Chronologie : du traité constitutionnel au traité simplifié

29 mai 2005
Les Français votent « non » à 55 % au référendum sur le traité constitutionnel européen.

1er juin 2005
Les Néerlandais rejettent le traité constitutionnel à 61,6 %.

6 juin 2005
Le Royaume-Uni décide de suspendre le référendum sur la ratification de la Constitution européenne, à la suite du rejet du texte par la France et les Pays-Bas.

16 et 17 juin 2005
Conseil européen de Bruxelles : « Le processus de ratification du traité constitutionnel continue, il n’y aura pas de renégociation, parce qu’il n’y aura jamais de plan B, mais il y a un plan D de dialogue et de débat. » C’est ce que conclut le Luxembourgeois Jean-Claude Juncker, à l’issue du Conseil. Malgré les refus français et néerlandais, on estime alors que le vote des autres États membres pourrait maintenir la possibilité d’adoption du traité, comme ça avait été le cas avec l’Irlande et le traité de Nice en 2001. Les États qui n’ont pas donné leur avis peuvent choisir le moment opportun. Aucune date butoir n’est donnée.

15 et 16 décembre 2005
Conseil européen : l’avenir du traité constitutionnel est passé sous silence. Les éventuelles mesures sont reportées à la présidence autrichienne.

15 et 16 juin 2006
Conseil européen : un an après les non français et néerlandais, le traité constitutionnel est resté lettre morte. Aucun plan B n’est proposé par les chefs d’État et de gouvernement de l’UE. Le Premier ministre luxembourgeois Jean-Claude Juncker explique que « tout conseil européen n’a pas vocation à s’inscrire dans les livres d’Histoire ». Les Vingt-cinq membres de l’Union ont cependant tenté de sauver la face, en proposant une « feuille de route » : lors de sa présidence du premier semestre 2007, l’Allemagne est chargée de préparer un rapport « explorant les évolutions futures possibles », qu’elle soumettra au Conseil de juin 2007. Un cafouillage qui n’aboutit qu’à une nouvelle remise à plus tard.

5 décembre 2006
La Finlande est le dernier État membre de l’UE à ratifier le traité constitutionnel par voie parlementaire. 18 États l’ont adopté, deux l’ont rejeté, le Royaume-Uni a suspendu le processus de ratification et 6 l’ont reporté (Irlande, Pologne, Portugal, République tchèque, Danemark et Suède).

26 janvier 2007
Réunion de Madrid : les 18 pays qui ont ratifié la Constitution européenne se disent « disposés à travailler ensemble sur la base du traité constitutionnel », afin de trouver un accord qui respecte « sa substance et ses équilibres », selon la déclaration finale de cette conférence informelle.
Il se déclarent toutefois « disposés à écouter avec un esprit constructif les propositions des autres États membres ». Une rencontre qui souligne l’incapacité des 27 à se mettre d’accord.

Mai 2007
Élection de Nicolas Sarkozy à la présidence française.
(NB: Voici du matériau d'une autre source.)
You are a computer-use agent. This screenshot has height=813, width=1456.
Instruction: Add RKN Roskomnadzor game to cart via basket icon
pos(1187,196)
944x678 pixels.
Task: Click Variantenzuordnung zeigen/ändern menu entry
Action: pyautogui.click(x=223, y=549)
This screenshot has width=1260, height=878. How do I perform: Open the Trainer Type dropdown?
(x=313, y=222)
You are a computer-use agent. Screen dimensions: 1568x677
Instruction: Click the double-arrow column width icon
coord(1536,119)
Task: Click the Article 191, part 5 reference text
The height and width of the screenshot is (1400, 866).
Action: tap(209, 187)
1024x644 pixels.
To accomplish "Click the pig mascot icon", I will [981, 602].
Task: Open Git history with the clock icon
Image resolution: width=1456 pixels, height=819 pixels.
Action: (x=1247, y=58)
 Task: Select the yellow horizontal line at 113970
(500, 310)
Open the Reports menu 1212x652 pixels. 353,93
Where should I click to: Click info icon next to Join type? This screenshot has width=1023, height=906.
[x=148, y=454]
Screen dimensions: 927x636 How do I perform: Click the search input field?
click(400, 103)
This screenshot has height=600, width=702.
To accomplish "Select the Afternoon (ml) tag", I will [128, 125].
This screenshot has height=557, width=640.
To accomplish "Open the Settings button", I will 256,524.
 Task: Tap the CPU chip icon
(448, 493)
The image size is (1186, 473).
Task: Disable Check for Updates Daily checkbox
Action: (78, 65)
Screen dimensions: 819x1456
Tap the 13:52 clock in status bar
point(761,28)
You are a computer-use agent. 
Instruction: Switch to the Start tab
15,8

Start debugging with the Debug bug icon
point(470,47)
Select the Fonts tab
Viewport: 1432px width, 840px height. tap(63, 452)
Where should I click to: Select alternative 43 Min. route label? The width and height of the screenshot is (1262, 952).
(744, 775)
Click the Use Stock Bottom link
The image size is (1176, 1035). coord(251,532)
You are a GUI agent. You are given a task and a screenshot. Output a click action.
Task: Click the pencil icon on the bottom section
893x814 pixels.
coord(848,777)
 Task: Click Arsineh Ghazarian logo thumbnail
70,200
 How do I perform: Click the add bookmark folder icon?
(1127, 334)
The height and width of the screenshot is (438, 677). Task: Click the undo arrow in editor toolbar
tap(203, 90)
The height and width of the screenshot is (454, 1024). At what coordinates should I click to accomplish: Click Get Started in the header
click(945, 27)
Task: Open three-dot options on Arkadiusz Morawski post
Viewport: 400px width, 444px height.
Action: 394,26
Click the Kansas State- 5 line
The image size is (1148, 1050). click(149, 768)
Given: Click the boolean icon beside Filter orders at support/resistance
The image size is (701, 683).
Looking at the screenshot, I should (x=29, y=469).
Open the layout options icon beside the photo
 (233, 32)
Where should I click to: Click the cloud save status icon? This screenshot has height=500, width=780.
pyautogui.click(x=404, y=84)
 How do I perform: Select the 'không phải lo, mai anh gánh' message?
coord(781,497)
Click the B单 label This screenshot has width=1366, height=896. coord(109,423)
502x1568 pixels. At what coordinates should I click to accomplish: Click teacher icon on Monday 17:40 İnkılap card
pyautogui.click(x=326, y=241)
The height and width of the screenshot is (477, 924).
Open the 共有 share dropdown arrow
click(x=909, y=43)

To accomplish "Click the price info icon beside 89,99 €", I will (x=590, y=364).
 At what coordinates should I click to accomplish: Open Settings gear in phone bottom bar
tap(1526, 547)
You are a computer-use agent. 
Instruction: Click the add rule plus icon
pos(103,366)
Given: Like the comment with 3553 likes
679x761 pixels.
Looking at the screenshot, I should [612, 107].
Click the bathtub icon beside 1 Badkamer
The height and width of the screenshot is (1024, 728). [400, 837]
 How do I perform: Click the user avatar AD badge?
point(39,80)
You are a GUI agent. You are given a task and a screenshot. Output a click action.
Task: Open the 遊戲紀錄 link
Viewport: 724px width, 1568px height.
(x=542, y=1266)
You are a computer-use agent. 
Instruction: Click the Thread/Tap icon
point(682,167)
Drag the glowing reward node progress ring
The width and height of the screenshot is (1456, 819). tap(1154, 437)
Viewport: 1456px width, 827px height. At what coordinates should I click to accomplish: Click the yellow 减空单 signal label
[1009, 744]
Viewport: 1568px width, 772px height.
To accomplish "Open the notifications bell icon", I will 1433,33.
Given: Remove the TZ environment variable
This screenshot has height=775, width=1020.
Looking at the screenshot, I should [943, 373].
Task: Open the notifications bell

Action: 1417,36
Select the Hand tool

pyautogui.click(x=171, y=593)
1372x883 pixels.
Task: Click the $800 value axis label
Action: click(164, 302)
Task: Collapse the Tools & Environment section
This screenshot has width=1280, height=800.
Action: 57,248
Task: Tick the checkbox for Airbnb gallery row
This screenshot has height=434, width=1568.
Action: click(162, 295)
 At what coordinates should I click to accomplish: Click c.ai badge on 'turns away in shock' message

Une fois à la tête de l’État, il s’empresse de discuter d’un traité « simplifié » avec d’autres chefs d’État européens. Dès le 23 mai, à Bruxelles, il présente et défend son projet de mini-traité dont l’objectif premier est la relance institutionnelle de l’Europe. Pas de projet social ni d’autre traité constitutionnel ne sont donc proposés.

21 et 22 juin 2007
Conseil européen de Bruxelles : Nicolas Sarkozy présente le texte de son traité « simplifié » aux autres États membres. Dans les conclusions du Conseil, les États entament un « processus de réforme des traités ». On y précise que la ratification d’un traité réformateur devra avoir lieu avant les élections européennes de juin 2009.

18 octobre 2007
Conseil européen de Lisbonne : Adoption du mini-traité. Après des discussions difficiles, les États européens adoptent le traité modificateur, destiné à prendre le relais du traité constitutionnel européen. Les débats sur la ratification commencent.
La Charte des droits fondamentaux ne s’appliquera pas au Royaume-Uni et à la Pologne, mais elle acquiert une force juridique contraignante pour les 25 autres pays et le vote à l’unanimité reste la règle en matière de politique étrangère.

Décembre 2007
Le nouveau traité sera signé le 13 décembre prochain à Lisbonne et sera ensuite soumis à la ratification des États membres – à ce jour, seule l’Irlande a annoncé la tenue d’un référendum – pour entrer en vigueur le 1er janvier 2009.

Avant de soumettre le traité simplifié au vote de l’Assemblée nationale (voie choisie par Nicolas Sarkozy), les deux chambres du Parlement réunies en Congrès doivent modifier la Constitution. Le texte ne devrait donc pas être soumis au vote avant l’année prochaine.